┌─ Records supplied
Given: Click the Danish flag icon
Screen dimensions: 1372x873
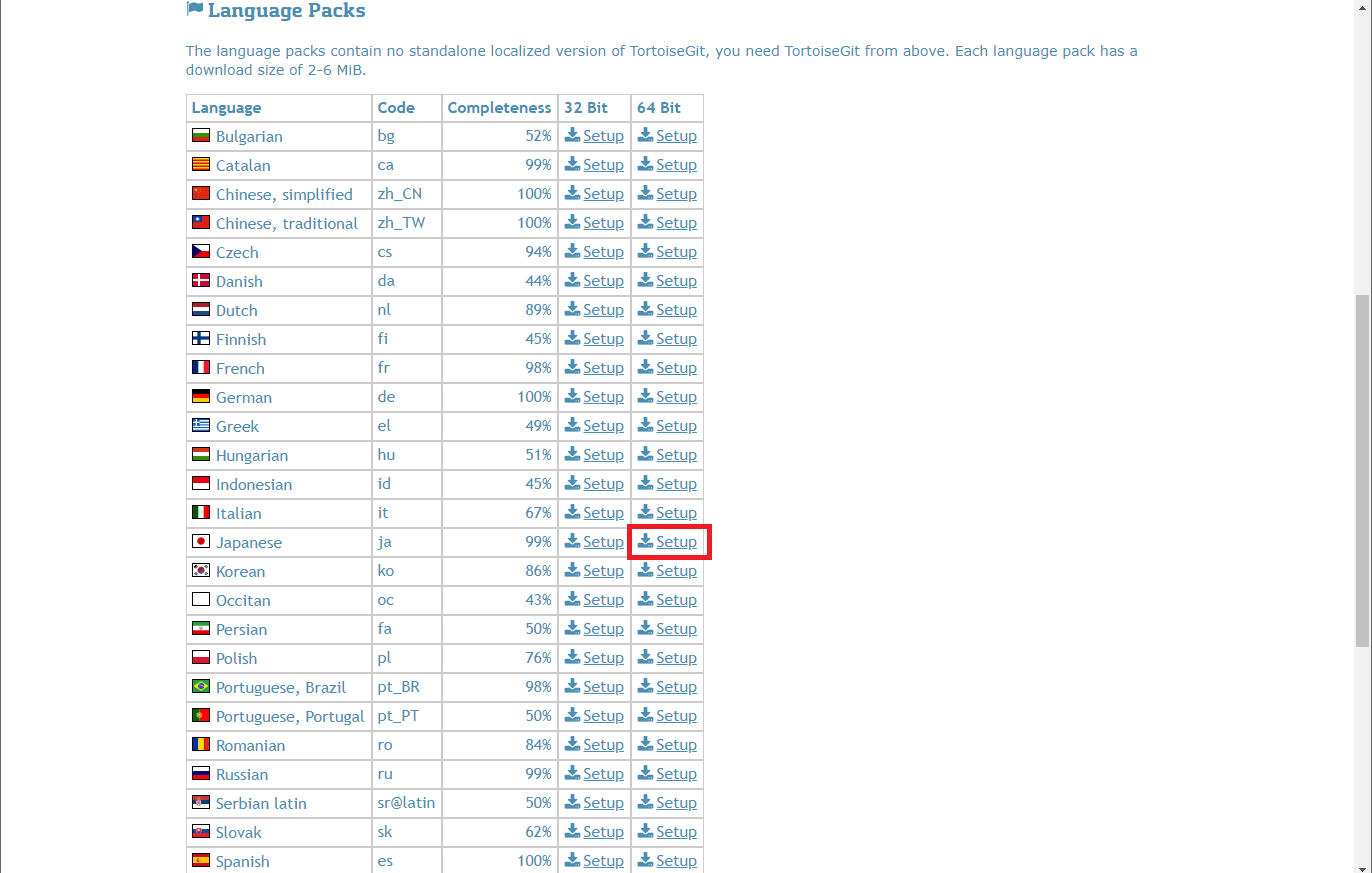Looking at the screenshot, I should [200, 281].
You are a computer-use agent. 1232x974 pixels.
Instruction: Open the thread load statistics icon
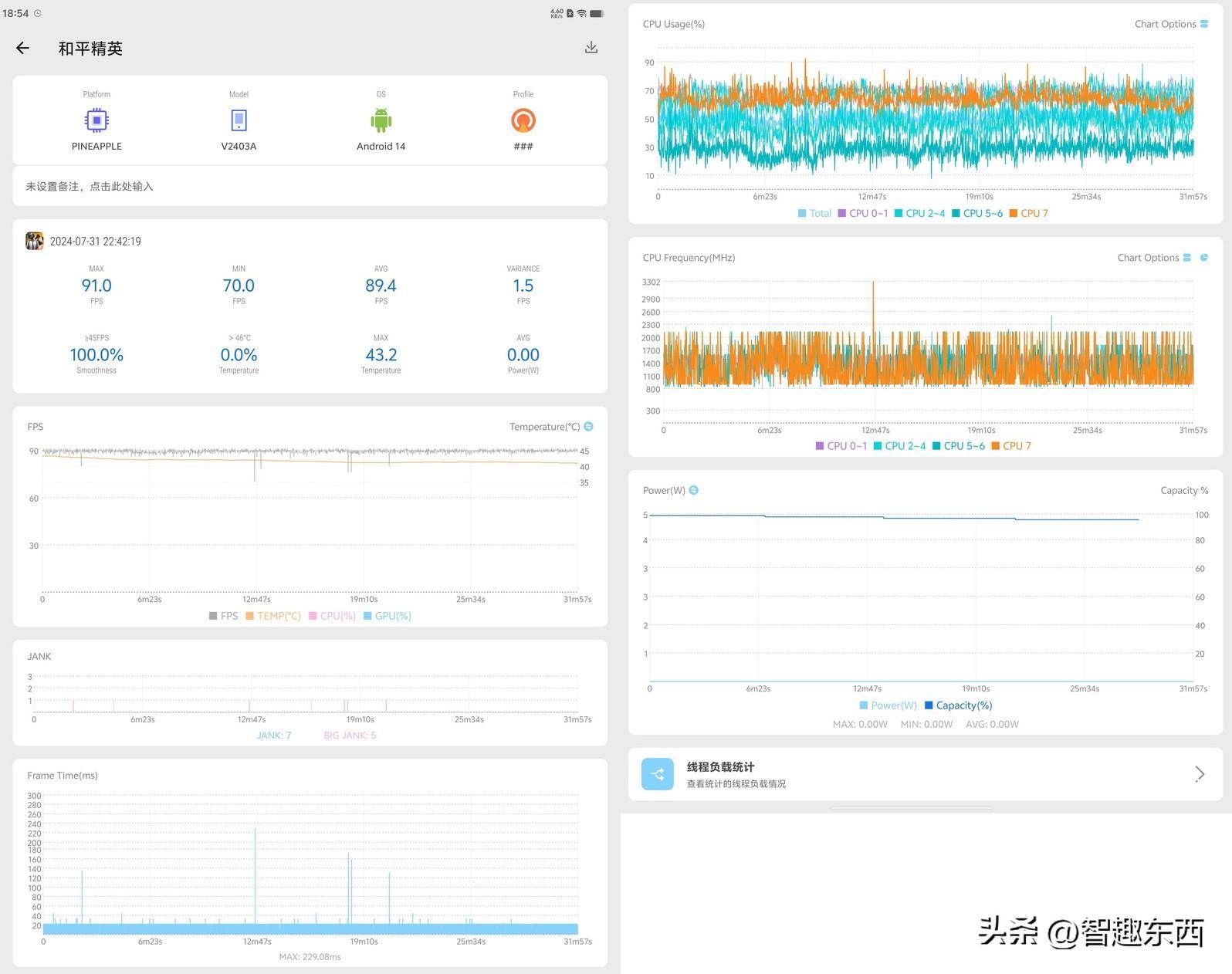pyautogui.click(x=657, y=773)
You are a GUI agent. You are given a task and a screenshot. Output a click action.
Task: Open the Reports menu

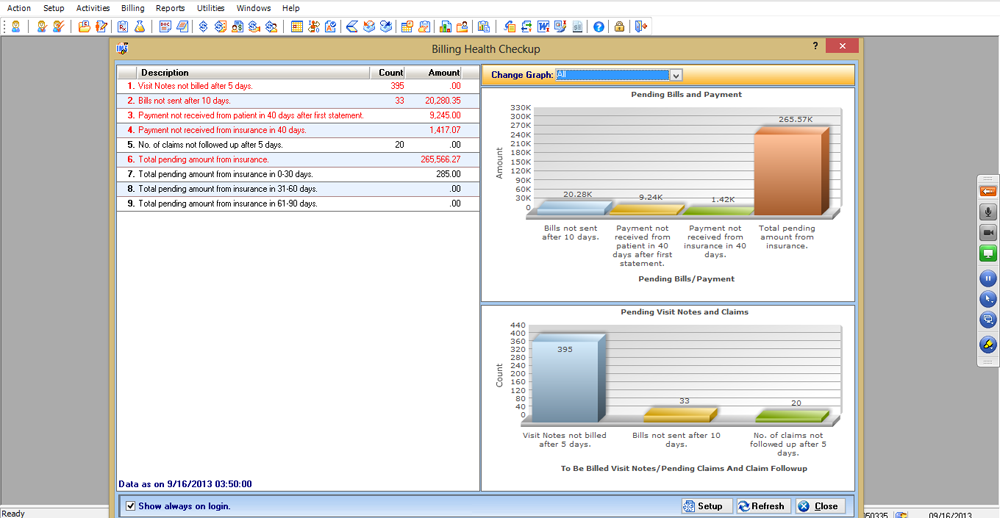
└─
**Task prompt**
Scan the material above for the string "agent". Copy each line that holds it.

**Task response**
You are a computer-use agent. 1232x974 pixels.
You are a GUI agent. You are given a task and a screenshot. Output a click action.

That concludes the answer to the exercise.